With a new regime in place, Smelter’s chances take a hit to make the roster. So what can the former Georgia Tech product do to improve his chances?
Why He’ll Improve
Injury, combined with a lackluster 2016 passing offense, means we haven’t seen Smelter at his best. Nowhere close to it, really.
His size limits his overall speed ability, but there are some likable traits NFL.com’s Lance Zierlein pointed out prior to Smelter’s 2015 drafting:
"Talented after the catch. His football intelligence really stands out. Has understanding of leverage within his routes and will adjust his route to counter the defender’s actions. Able to create separation underneath by pushing cornerbacks with good route speed."
This route-running offsets the speed concerns, which is what slower receivers have to do to create separation. Smelter was able to do this with regularity at the college level.

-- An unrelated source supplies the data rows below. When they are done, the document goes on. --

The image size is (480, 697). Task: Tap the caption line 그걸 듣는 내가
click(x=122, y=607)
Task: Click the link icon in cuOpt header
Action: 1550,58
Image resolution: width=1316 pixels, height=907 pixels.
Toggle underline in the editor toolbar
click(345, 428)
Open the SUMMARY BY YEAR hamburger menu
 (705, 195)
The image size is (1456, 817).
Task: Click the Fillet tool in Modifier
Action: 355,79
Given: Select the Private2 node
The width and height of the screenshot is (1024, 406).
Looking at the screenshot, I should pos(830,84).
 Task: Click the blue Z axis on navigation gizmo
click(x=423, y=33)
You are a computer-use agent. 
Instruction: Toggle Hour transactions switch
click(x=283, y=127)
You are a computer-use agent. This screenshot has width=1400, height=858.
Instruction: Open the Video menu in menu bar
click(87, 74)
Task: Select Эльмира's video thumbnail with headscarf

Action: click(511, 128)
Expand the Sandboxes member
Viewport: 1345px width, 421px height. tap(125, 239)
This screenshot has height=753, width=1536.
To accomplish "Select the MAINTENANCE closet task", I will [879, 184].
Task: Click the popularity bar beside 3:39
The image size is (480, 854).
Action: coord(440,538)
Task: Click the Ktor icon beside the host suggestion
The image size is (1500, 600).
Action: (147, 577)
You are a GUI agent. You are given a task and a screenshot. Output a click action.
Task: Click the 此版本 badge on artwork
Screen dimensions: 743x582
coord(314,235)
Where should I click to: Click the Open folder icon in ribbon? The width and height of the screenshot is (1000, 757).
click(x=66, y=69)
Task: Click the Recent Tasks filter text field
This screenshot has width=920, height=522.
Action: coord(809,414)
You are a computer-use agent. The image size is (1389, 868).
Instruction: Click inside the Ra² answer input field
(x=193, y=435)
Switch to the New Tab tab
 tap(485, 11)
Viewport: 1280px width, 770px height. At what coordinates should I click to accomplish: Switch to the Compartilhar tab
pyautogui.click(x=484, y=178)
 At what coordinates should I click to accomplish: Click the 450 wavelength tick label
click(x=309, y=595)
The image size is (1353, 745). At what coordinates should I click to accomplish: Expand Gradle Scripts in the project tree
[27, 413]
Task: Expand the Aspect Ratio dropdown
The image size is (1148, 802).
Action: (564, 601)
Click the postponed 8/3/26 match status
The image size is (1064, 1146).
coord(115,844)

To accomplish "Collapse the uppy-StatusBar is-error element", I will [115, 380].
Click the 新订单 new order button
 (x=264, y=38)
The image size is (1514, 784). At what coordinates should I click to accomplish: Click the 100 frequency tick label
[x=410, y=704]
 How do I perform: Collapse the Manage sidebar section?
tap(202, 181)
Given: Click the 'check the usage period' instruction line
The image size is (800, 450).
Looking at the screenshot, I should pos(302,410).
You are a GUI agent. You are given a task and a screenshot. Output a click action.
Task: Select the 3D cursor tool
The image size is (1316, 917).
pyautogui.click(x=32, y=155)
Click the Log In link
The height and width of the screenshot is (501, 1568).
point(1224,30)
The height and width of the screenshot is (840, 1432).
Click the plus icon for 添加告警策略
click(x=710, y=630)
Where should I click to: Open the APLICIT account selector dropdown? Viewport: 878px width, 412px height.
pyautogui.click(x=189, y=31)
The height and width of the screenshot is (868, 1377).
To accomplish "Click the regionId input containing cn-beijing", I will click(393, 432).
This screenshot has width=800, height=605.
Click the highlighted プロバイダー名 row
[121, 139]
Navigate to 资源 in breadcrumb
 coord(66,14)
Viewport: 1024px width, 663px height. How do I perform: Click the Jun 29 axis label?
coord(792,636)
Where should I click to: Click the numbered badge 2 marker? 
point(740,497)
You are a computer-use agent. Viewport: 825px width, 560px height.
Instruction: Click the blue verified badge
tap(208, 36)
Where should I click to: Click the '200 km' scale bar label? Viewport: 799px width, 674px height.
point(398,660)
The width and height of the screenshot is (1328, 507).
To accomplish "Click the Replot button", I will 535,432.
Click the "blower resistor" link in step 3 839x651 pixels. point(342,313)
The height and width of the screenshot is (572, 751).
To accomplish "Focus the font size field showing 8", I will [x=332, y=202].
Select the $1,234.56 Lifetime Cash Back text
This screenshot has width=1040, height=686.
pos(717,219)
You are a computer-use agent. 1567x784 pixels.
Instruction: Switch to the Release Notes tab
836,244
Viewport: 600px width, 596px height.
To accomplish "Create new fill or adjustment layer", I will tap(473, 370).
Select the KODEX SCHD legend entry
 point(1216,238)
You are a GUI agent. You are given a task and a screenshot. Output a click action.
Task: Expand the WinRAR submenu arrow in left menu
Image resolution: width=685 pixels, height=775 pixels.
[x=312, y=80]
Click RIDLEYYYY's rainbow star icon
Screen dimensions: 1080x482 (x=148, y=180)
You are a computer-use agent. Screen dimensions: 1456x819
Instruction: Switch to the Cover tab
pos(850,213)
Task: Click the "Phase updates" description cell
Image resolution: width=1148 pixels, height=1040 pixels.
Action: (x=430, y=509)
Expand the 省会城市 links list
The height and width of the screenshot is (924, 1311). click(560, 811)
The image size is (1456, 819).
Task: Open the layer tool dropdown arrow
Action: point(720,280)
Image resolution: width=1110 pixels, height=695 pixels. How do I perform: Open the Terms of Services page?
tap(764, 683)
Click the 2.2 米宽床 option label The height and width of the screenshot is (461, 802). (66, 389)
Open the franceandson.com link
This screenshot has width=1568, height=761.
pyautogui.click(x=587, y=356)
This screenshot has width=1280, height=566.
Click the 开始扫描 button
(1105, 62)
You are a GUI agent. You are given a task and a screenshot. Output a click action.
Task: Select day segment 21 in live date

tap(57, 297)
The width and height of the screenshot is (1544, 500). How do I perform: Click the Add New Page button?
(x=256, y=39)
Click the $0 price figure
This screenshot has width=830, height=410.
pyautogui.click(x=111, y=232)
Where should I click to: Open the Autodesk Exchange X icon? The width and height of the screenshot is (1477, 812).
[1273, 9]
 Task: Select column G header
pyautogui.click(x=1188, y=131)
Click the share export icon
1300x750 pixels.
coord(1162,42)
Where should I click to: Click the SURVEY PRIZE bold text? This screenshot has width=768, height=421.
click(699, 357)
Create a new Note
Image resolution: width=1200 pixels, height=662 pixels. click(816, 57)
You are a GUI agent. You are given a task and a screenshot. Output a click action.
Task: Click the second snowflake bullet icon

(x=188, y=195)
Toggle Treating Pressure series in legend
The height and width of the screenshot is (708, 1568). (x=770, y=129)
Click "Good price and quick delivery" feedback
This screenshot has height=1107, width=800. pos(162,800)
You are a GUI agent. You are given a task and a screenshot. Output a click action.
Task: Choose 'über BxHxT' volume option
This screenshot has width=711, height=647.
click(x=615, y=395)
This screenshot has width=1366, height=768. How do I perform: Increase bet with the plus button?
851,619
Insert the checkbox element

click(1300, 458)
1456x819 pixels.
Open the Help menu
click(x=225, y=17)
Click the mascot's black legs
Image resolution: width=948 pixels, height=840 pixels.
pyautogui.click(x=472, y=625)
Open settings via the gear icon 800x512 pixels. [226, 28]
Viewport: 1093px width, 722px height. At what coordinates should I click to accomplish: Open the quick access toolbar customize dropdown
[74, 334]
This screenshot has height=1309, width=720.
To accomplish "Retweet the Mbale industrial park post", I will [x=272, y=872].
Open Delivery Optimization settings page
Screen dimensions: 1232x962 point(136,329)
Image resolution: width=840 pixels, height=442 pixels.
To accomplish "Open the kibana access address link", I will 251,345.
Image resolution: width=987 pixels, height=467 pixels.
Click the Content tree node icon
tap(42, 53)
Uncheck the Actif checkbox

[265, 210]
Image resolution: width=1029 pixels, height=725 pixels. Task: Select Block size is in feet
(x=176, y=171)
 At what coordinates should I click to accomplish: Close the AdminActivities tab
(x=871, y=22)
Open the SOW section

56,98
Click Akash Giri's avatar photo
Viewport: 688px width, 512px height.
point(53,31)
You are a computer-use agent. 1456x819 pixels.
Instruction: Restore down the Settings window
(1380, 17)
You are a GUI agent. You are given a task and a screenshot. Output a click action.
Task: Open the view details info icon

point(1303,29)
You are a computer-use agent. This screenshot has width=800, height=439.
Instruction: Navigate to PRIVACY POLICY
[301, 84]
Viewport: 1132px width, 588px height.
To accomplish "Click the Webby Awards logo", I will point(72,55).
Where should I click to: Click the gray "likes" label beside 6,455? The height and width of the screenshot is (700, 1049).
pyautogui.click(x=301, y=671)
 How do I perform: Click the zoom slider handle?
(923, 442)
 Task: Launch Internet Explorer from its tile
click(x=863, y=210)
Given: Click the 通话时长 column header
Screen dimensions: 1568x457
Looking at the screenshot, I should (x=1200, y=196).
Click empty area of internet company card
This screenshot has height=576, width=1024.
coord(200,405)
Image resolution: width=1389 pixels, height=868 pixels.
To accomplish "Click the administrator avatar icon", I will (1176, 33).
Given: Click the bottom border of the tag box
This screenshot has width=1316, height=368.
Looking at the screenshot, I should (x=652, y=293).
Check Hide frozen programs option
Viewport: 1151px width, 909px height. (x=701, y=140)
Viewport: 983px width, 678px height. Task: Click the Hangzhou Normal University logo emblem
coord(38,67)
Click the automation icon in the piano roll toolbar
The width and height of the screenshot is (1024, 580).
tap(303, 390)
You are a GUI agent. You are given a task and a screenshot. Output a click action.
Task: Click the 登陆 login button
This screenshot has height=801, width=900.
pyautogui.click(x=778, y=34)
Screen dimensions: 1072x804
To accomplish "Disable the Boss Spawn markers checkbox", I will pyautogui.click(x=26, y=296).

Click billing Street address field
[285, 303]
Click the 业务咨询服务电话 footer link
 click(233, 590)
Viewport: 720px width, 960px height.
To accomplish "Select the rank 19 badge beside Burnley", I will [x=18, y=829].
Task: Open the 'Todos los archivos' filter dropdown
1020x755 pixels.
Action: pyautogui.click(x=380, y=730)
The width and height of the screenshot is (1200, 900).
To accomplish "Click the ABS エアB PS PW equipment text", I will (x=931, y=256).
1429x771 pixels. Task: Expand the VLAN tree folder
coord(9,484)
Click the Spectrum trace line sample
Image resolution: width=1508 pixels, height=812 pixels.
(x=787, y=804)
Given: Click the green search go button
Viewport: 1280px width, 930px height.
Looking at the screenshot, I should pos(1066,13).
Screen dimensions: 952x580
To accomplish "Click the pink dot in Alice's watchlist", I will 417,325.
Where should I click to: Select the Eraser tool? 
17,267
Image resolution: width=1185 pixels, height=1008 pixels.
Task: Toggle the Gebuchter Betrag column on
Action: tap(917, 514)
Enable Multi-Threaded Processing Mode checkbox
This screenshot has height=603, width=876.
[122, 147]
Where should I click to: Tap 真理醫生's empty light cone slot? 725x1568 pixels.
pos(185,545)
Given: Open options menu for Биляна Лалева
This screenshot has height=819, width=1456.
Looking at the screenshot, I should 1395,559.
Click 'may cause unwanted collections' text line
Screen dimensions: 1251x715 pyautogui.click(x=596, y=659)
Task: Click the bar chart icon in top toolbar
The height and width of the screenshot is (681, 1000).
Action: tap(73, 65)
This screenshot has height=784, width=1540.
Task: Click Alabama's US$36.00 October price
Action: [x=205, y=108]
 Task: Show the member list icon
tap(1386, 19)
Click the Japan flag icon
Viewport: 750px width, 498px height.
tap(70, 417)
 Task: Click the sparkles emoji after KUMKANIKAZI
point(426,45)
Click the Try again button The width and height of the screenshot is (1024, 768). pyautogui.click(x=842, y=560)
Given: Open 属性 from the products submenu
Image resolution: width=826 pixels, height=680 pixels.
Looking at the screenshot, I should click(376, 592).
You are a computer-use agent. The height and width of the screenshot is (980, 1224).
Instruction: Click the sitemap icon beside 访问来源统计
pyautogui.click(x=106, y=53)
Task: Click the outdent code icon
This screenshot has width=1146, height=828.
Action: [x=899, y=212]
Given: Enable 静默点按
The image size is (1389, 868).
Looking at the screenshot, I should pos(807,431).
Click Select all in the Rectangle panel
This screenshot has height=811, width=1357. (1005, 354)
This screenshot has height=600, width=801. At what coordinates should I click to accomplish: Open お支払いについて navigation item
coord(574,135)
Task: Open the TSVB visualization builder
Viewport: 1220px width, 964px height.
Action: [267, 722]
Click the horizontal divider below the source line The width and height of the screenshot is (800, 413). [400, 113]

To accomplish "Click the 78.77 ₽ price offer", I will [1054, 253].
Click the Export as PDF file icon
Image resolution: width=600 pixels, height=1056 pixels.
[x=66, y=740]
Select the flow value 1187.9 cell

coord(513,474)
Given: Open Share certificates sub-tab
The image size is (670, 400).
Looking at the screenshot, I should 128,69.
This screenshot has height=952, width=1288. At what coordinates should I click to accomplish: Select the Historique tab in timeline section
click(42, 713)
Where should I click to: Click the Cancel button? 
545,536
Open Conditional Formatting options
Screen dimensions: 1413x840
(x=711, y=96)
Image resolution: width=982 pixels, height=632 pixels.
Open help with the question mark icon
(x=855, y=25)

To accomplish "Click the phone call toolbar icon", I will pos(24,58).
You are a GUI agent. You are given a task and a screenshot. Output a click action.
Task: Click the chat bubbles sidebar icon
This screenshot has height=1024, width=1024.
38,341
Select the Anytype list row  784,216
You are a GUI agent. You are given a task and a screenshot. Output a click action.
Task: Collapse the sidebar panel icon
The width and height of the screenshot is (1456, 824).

In addition, Smelter has a significant size advantage over many of his fellow receiving counterparts. This could make him a bona fide red-zone threat, where speed isn’t as much a factor as strength and polished routes.
Why He’ll Regress
The fact Smelter hardly saw the field last season is an obvious mark against him. It wouldn’t be as much a deal if the Niners were loaded at receiver. But that wasn’t the case, and Smelter wasn’t able to contribute at a time when San Francisco was desperately hurting for production here.
In addition, Smelter isn’t a part of the new regime’s plans at the position. At least not that we know of.
Arguably only one of Baalke’s ACL picks, cornerback Keith Reaser, has panned out to any respectable amount. So it’s not likely the 49ers will continue to exercise patience with an investment that hasn’t panned out the last two years already.
Georgia Tech’s triple-option offense, as Zierlein pointed out, resulted in Smelter running a limited route tree. In comparison, head coach Kyle Shanahan’s offense is vastly more complex.
Add that to the complications Smelter faces for competing for a roster spot.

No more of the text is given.